There were several aspects of popular culture that almost everyone could enjoy. Jazz, the musical form created by black musicians, swept the nation and eventually the world. The boom in radio technology and broadcasting—from no radios produced in the United States in 1921 to more than four million in 1929, with more than ten million households owning a radio—brought jazz music into homes across the nation. Although radio broadcasts and recording studios favored white jazz musicians at first, especially "Jazz King" Paul Whiteman (1890–1967) and George Gershwin (1898–1937), African American musicians such as Jelly Roll Morton (1890–1941), Duke Ellington (1899–1974), and Louis Armstrong (1901–1971) soon became truly successful, playing to audiences of all races.
The movie industry, one of the wealthiest businesses in the decade, hired writers, composers, designers, and painters for unprecedented sums to create "talkies" that anyone could see and hear on the big screen for a handful of change. Kodak introduced the first color motion pictures in 1928. Movie attendance rose from fifty-seven million weekly in 1927 to ninety-five million weekly by 1929. Broadway musicals soon were made into elaborate movie spectaculars that toured the country.
Magazines and newspapers of the time carried the writings of syndicated columnists. Mass circulation ensured that magazines and newspapers could pay writers decent sums for their work. More and more Americans were reading the same stories and news. Readers thrilled to stories by such writers as Sinclair Lewis (1885–1951), F. Scott Fitzgerald (1896–1940), and Willa Cather (1873–1947), who became some of the most respected American writers of all time. The Western novels of Zane Grey (1875–1939) were top sellers. Raymond Chandler (1888–1959) and Dashiell Hammett (1894–1961) pioneered the American "hard-boiled" (tough-guy) detective story with stories for the Black Mask and other pulp magazines.

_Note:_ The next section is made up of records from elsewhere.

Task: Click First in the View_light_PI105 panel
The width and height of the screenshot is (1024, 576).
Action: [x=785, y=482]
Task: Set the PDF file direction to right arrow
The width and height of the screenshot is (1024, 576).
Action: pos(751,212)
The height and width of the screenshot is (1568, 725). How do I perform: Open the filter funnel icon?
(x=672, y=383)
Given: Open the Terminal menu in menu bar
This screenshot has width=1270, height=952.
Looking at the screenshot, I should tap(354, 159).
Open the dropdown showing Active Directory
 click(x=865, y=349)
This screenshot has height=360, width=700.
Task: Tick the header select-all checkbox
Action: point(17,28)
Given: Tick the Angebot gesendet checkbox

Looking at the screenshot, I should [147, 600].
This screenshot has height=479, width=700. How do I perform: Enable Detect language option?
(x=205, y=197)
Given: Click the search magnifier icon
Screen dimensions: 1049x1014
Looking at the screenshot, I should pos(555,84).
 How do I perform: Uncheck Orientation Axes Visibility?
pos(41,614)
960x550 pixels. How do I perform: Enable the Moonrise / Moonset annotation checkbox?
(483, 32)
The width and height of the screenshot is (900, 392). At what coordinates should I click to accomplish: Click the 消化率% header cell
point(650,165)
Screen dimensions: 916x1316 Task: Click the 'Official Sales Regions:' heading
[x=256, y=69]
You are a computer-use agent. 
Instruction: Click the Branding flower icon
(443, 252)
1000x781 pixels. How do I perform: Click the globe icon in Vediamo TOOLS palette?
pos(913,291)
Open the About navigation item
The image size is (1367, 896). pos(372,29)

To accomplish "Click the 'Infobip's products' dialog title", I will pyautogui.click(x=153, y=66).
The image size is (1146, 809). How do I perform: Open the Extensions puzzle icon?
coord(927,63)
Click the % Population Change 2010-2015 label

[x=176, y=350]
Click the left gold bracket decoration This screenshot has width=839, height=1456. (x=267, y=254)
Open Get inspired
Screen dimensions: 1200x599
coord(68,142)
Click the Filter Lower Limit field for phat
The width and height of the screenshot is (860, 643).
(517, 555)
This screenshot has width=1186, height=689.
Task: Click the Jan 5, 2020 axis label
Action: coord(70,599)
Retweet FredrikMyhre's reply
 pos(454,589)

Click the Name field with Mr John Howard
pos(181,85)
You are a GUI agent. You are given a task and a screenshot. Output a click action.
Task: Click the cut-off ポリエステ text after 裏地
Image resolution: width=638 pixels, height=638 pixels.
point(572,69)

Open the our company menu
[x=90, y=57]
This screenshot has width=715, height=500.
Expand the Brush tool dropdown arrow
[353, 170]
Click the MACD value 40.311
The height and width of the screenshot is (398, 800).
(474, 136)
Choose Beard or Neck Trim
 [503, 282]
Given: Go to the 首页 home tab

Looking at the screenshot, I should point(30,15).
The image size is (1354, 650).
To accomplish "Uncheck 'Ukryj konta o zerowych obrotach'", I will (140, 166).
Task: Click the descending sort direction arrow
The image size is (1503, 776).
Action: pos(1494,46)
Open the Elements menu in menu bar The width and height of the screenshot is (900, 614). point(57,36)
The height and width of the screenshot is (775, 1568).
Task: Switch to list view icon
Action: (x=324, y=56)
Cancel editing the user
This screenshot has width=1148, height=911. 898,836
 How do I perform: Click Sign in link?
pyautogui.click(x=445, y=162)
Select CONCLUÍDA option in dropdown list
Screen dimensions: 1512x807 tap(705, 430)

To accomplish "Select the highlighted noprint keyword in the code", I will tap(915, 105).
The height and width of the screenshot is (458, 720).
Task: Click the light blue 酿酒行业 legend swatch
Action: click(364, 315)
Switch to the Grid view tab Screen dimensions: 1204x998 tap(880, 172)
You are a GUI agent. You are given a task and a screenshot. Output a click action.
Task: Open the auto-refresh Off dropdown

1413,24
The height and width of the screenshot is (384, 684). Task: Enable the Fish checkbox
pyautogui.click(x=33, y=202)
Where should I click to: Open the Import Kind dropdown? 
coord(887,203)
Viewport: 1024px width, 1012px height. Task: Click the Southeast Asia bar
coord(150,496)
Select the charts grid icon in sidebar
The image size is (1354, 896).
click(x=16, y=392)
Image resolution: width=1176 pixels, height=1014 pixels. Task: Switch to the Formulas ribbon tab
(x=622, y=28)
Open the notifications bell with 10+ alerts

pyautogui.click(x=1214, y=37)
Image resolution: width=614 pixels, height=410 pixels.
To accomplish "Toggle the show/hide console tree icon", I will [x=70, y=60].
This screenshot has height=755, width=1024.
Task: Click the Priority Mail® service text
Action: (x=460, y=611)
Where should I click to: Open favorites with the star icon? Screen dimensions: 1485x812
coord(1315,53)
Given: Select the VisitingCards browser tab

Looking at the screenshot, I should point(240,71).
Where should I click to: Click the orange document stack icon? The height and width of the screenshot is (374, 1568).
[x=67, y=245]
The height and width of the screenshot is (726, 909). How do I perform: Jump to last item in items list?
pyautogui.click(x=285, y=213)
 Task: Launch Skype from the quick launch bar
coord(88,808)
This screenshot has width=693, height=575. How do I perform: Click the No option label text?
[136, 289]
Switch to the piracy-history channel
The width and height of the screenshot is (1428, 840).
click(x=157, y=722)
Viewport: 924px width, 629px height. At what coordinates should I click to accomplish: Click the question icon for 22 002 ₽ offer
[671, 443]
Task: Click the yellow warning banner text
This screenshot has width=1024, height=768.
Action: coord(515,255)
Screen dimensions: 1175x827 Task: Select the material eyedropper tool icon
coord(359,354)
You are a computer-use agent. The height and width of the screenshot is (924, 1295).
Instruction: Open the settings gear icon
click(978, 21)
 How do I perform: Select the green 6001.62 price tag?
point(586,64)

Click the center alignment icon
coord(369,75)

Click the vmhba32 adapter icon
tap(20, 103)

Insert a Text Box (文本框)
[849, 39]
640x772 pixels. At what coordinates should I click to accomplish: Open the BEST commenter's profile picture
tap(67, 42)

As F. Scott Fitzgerald wrote in his essay "Echoes of the Jazz Age," "It was an age of miracles." The 1920s produced more enduring figures than any other since, more people who changed their fields and captured the interest and imagination of the nation than in any other time in American history. Along with advances in medicine, science, and social work, the decade nurtured talents in the arts, literature, and sports. Charles A. Lindbergh (1902–1974) flew across the Atlantic in thirty-three and a half hours. Eugene O'Neill (1888–1953) became one of America's greatest playwrights, winning a Pulitzer Prize in 1920, 1922, and 1928. Babe Ruth (1895–1948) won the hearts of baseball fans when he hit his "Ruthian" blasts out of the park and led the New York Yankees to win their first World Series in 1923. The sheer number of advances during the era are a testament to the energy of the 1920s, a time when most Americans thought each day would be better than the last.
The decade of such optimism was capped by Black Tuesday, the biggest stock market crash in American history, which occurred on October 29, 1929. Less than a month after the crash, unemployment had risen from 700,000 to 3.1 million. News stories remained optimistic about the future and movie theaters played upbeat shows to boost people's spirits, but the country would not recover for nearly another decade as the Great Depression (1929–41) took hold.